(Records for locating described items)
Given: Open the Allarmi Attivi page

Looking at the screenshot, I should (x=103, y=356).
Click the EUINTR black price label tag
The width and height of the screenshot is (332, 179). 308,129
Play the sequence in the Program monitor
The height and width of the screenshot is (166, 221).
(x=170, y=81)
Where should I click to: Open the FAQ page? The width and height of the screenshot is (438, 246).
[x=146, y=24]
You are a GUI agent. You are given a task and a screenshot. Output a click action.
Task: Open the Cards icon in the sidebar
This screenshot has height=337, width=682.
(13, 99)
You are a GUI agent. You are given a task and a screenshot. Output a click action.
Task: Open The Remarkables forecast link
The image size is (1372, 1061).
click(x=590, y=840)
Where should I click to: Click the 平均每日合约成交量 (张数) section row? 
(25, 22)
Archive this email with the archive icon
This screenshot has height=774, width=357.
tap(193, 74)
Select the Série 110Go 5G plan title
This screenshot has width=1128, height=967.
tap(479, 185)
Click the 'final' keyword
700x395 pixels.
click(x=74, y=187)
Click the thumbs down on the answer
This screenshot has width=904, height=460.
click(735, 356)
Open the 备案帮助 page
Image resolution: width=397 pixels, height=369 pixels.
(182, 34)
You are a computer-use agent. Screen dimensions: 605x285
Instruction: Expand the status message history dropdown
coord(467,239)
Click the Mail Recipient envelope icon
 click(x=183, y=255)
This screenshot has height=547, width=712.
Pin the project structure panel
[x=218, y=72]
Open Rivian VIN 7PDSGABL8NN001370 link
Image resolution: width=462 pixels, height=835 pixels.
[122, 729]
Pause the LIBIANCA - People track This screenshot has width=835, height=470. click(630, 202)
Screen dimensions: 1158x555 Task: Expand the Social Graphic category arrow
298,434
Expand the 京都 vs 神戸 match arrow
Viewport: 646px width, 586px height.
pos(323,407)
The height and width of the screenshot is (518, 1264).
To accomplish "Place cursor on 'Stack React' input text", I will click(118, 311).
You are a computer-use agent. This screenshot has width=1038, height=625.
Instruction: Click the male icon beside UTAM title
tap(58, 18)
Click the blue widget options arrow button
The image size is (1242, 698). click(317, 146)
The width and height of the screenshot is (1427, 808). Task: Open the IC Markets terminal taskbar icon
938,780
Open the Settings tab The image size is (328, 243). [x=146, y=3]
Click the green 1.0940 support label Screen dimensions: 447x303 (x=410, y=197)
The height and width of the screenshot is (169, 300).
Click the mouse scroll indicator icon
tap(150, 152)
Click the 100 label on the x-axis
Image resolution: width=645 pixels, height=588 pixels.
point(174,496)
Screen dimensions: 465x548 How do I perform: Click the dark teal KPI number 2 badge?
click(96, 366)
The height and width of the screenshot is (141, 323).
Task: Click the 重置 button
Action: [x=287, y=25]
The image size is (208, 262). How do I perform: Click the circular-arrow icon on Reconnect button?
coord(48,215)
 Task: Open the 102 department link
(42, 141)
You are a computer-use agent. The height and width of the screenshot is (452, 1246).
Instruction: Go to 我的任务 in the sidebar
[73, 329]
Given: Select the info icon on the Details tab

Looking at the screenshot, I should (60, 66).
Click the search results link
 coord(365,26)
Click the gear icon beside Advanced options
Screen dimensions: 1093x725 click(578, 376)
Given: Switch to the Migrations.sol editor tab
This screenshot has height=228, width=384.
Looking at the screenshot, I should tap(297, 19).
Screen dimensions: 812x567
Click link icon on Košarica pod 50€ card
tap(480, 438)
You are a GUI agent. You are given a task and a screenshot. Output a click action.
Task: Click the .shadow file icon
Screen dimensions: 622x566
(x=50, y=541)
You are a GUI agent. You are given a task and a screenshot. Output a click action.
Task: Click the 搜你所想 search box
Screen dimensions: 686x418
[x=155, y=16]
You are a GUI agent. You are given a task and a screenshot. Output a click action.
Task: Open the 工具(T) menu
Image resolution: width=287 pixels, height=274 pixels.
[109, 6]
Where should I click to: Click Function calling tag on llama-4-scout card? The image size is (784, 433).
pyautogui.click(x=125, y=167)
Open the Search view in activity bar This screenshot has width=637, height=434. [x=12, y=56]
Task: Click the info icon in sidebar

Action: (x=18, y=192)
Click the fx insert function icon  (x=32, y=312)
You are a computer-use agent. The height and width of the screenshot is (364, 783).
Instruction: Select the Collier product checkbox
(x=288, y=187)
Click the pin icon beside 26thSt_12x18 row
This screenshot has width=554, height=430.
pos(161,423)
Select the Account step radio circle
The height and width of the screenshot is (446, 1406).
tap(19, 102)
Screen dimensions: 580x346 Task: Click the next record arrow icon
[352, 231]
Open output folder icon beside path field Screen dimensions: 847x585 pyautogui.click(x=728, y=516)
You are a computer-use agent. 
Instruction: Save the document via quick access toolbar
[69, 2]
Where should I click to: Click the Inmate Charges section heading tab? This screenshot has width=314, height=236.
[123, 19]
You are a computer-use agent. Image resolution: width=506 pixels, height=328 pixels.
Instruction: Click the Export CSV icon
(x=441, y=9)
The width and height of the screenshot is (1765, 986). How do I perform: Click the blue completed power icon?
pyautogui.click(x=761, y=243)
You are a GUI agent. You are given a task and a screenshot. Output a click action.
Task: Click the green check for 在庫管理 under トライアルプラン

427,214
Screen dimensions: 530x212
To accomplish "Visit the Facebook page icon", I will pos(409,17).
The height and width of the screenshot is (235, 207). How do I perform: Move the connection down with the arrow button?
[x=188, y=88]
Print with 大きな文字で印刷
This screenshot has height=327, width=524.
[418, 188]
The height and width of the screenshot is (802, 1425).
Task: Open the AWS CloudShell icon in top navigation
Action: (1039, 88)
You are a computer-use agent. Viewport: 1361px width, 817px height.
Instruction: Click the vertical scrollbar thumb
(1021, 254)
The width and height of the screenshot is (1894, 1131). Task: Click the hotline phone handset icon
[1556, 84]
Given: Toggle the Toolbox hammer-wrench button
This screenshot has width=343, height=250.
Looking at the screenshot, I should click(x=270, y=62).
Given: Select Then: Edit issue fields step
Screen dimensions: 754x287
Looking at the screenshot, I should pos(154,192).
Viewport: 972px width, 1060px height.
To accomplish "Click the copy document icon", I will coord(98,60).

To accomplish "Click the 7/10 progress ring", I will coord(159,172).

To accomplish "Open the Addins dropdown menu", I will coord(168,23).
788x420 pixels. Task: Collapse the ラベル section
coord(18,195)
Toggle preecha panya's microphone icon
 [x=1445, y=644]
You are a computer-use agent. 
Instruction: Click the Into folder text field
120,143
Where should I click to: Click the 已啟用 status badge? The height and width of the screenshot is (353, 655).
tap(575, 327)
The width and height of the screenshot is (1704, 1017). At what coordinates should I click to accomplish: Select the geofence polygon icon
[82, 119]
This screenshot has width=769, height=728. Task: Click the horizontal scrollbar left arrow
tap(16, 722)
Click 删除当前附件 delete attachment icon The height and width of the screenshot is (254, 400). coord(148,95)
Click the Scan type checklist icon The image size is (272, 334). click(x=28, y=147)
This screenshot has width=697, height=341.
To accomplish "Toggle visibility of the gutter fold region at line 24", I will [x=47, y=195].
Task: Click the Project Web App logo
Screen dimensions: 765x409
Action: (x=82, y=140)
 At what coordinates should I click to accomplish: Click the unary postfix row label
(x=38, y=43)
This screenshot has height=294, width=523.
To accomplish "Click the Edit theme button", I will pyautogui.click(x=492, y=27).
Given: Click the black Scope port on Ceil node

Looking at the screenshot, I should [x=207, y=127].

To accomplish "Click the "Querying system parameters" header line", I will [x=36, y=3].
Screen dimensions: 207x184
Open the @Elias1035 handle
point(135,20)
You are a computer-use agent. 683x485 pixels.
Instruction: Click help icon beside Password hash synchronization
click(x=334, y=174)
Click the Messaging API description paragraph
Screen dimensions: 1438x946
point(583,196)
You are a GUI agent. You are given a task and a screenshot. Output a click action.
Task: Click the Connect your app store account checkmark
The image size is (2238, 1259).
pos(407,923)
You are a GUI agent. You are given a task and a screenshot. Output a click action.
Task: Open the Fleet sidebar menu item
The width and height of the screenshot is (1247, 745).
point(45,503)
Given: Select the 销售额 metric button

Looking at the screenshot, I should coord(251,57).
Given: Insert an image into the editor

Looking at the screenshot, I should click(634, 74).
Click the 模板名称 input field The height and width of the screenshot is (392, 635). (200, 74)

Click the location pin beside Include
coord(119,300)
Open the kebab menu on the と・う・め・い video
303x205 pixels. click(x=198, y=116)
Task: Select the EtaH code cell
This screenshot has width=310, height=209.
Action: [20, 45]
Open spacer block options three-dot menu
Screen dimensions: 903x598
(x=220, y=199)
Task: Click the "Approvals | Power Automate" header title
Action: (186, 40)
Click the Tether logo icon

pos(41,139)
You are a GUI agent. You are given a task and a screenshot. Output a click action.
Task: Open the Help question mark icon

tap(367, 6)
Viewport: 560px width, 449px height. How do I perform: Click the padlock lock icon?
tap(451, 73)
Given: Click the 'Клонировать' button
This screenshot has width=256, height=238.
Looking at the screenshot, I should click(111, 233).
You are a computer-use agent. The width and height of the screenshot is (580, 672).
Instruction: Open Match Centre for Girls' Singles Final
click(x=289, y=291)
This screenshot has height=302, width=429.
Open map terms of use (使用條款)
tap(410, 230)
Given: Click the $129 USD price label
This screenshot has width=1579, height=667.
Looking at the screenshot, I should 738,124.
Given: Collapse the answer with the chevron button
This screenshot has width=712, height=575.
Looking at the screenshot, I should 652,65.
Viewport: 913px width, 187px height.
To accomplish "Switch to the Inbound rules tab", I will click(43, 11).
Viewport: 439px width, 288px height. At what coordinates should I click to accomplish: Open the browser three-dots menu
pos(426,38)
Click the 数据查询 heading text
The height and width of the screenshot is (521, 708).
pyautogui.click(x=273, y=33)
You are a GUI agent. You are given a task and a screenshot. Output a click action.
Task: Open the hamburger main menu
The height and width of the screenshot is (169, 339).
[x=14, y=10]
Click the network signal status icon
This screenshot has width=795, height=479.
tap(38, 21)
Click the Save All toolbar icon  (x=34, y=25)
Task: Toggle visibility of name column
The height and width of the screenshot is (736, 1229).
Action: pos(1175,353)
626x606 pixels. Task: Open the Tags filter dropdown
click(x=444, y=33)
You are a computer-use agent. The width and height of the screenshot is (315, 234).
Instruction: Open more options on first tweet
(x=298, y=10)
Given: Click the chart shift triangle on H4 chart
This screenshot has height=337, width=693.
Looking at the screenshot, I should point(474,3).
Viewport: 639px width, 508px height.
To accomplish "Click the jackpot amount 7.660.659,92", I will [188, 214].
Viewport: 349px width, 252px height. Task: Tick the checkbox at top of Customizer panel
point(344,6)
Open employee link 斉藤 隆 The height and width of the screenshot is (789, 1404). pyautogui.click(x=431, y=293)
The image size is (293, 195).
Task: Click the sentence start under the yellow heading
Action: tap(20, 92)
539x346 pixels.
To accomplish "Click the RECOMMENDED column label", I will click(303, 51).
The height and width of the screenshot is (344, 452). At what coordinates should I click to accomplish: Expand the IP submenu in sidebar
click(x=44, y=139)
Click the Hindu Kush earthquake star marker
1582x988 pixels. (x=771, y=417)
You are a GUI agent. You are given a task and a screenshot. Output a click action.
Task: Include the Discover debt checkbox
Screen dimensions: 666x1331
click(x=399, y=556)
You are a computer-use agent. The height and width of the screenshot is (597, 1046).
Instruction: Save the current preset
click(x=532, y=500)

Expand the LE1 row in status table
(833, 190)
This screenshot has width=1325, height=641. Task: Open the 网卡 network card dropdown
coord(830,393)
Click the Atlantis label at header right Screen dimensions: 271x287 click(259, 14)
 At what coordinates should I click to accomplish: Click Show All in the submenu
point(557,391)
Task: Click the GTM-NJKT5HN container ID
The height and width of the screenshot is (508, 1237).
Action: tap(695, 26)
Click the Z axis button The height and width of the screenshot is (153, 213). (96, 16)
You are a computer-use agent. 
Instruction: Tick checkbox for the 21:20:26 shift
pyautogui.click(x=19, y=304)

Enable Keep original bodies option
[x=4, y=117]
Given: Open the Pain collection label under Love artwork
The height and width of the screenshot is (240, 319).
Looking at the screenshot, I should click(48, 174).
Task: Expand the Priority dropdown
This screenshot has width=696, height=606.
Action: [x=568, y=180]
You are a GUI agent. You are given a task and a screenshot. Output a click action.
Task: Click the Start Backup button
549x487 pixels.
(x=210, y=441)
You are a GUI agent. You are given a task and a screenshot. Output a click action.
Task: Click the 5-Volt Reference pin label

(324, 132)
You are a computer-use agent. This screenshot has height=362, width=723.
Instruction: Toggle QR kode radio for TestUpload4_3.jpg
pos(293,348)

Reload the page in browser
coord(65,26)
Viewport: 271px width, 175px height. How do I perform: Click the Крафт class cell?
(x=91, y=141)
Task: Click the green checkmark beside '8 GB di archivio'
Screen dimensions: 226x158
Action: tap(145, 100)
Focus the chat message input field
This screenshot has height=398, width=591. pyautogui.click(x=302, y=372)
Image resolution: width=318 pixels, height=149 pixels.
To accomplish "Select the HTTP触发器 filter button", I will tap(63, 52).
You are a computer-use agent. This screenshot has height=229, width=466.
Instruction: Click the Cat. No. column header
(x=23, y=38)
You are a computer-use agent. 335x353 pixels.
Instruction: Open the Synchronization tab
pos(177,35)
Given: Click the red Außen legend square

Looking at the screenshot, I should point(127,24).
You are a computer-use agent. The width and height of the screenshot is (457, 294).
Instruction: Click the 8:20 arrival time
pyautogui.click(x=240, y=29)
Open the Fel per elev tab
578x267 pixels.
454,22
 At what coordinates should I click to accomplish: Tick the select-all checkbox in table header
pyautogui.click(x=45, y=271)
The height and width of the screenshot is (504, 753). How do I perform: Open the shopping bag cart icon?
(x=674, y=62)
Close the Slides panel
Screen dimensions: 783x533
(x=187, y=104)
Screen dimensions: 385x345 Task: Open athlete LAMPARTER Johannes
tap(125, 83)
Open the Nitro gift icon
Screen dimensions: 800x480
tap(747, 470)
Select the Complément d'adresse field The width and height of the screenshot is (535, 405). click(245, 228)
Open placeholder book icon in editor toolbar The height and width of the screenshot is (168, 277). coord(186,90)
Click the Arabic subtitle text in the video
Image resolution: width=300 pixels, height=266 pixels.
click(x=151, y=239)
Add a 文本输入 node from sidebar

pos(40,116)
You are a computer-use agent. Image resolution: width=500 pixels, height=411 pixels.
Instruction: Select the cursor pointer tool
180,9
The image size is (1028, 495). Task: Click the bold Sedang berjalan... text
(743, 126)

:: Problem requirements ::
In the items from the line containing "Expand the LE1 row in status table" up to and including the line containing "will tap(63, 52).", replace "Start Backup" with "Stop Backup" and leave everything else unchanged. Give back only those lines.

:: Task response ::
Expand the LE1 row in status table
(833, 190)
This screenshot has width=1325, height=641. Task: Open the 网卡 network card dropdown
coord(830,393)
Click the Atlantis label at header right Screen dimensions: 271x287 click(259, 14)
 At what coordinates should I click to accomplish: Click Show All in the submenu
point(557,391)
Task: Click the GTM-NJKT5HN container ID
The height and width of the screenshot is (508, 1237).
Action: tap(695, 26)
Click the Z axis button The height and width of the screenshot is (153, 213). (96, 16)
You are a computer-use agent. 
Instruction: Tick checkbox for the 21:20:26 shift
pyautogui.click(x=19, y=304)

Enable Keep original bodies option
[x=4, y=117]
Given: Open the Pain collection label under Love artwork
The height and width of the screenshot is (240, 319).
Looking at the screenshot, I should click(48, 174).
Task: Expand the Priority dropdown
This screenshot has width=696, height=606.
Action: [x=568, y=180]
You are a GUI agent. You are given a task and a screenshot. Output a click action.
Task: Click the Stop Backup button
549x487 pixels.
(x=210, y=441)
You are a GUI agent. You are given a task and a screenshot. Output a click action.
Task: Click the 5-Volt Reference pin label

(324, 132)
You are a computer-use agent. This screenshot has height=362, width=723.
Instruction: Toggle QR kode radio for TestUpload4_3.jpg
pos(293,348)

Reload the page in browser
coord(65,26)
Viewport: 271px width, 175px height. How do I perform: Click the Крафт class cell?
(x=91, y=141)
Task: Click the green checkmark beside '8 GB di archivio'
Screen dimensions: 226x158
Action: tap(145, 100)
Focus the chat message input field
This screenshot has height=398, width=591. pyautogui.click(x=302, y=372)
Image resolution: width=318 pixels, height=149 pixels.
To accomplish "Select the HTTP触发器 filter button", I will tap(63, 52).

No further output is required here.